笑福亭鶴瓶落語会 「芝浜」

笑福亭鶴瓶落語会に行きました。「かんしゃく」と「芝浜」の二席。鶴瓶噺という名のオープニングトークの後、今年急逝した一番弟子の笑瓶さんの思い出映像がビートルズのア・ハード・デイズ・ナイトに乗せて上映されたのが印象に残った。

「芝浜」。大坂の魚屋だった勝造が吉原の女郎と結婚したために、親に反対され、駆け落ち同然に江戸に夫婦で出て、棒手振りから商売を始めたが…という設定。商売が上手くいかずに魚勝が酒に溺れてしまって、一カ月も商いに出ていない駄目亭主を女房が無理やり起こして、芝の河岸に行かせる。

芝の浜で拾った二分金ばかりで50両入った革財布に対し、魚勝は「これで遊んで暮らせる」と喜び、湯に行って、友達を沢山連れて来て、天婦羅、寿司、鰻と大判ぶり舞いの酒盛り。「めでたい、めでたい」を繰り返す亭主に、女房は「一体、何がめでたいのか?」と詰問する。

女房の芝居の見せ場だ。あの飲んだり食ったりした代金はどこから払うのか?50両?革財布?芝の浜で拾った?いつ行ったの?堂々巡りの問答を夫婦でしているうちに、女房が言う。「夢よ!そんな夢を見るなんて情けない。毎日酒ばかり飲んでいるから、罰が当たったのよ!」。

これによって魚勝はハッと目覚める。「すまない!堪忍してくれ。俺は酒をやめる。だからこの払いを何とかしてくれないか?兄さんに訳を話して都合してもらってくれ。その代わり、俺はこれから一生懸命に働く」。本心から誓った魚勝の覚悟に嘘はなかった。

元々は腕の良い魚屋だ。1年で借金は返済、3年で表通りに店を構えるまでになる。3年後の大晦日。福茶を飲み、畳替えも済ませ、幸せな夫婦の形だ。「一生懸命に働いて良かった」と言う魚勝の台詞。これで女房は亭主の再生を確信した。

「怒らないで聞いてくれる?この財布、覚えていない?二分金ばかりで50両」「あれは夢と違うのか?」「私が騙したの」「あれはホンマやったのか?あのときは情けなかった」「あのまま使っていたら、世間の口が許さない。やがては番所に伝わる。怖くなったの。大家さんに相談したら、夢にしろ、って。それでお前さんは人が好いから騙されてくれた…財布は持ち主が見つからなくて、お下げ渡しになった。でも、すぐそのことを言ったら、お前さんが元通りに戻っちゃうんじゃないか。それで言えなかったの」。

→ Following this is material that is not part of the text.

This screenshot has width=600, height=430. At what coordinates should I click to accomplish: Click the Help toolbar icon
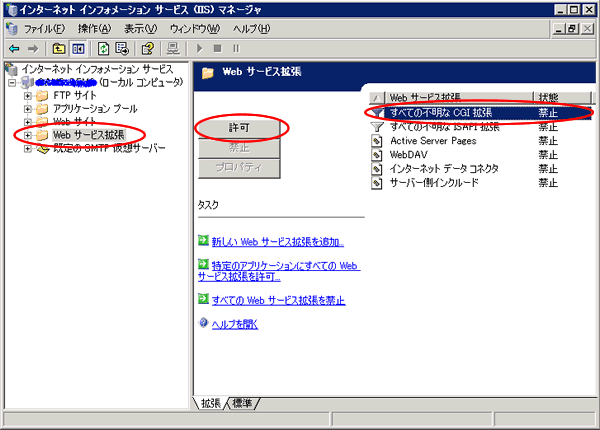pyautogui.click(x=148, y=47)
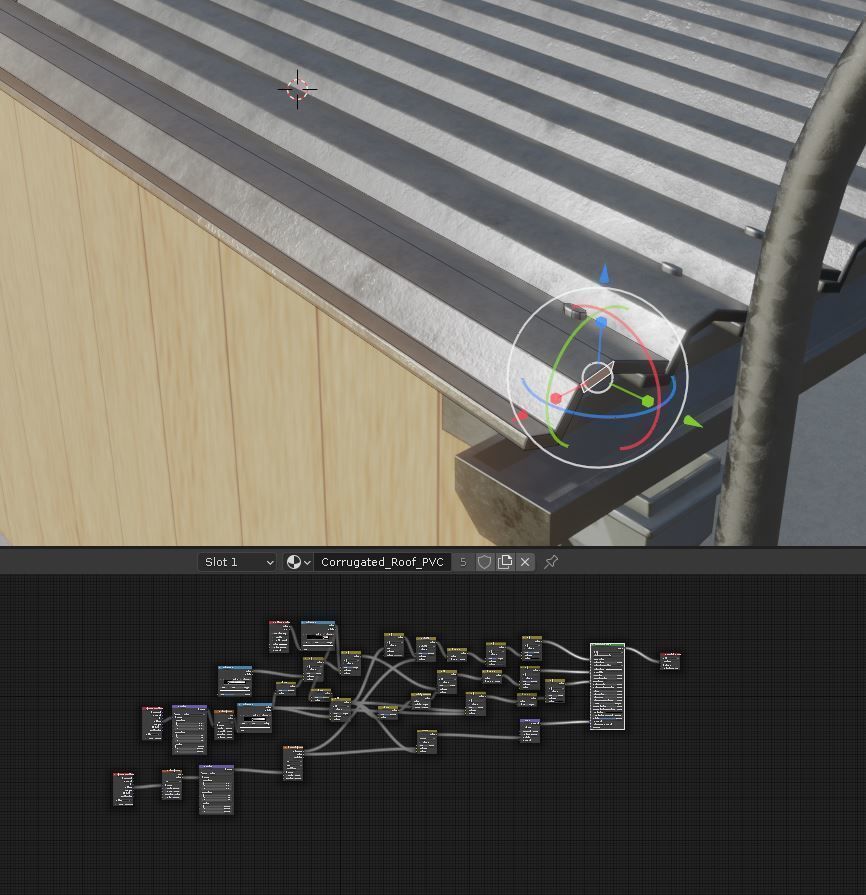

「でも、きょうのお前さんを見たら、百両、千両見せても変わらないと思った。3年の間、騙していてごめんなさい。私をぶってください。そして、許してください。この通りです」「お手をあげてください。お前がいなかったら、俺の首はつながっているかどうかも判らなかった。女房大明神だ。おおきに」「許してくれる?」「叩いたら罰が当たる。よう騙してくれた」。

鶴瓶師匠は演じ終わった後、「生きているから、頑張れる。生き切ることの大切さをこの噺から伝えたかった」と言った。素敵な夫婦の形を見せてくれた「芝浜」だった。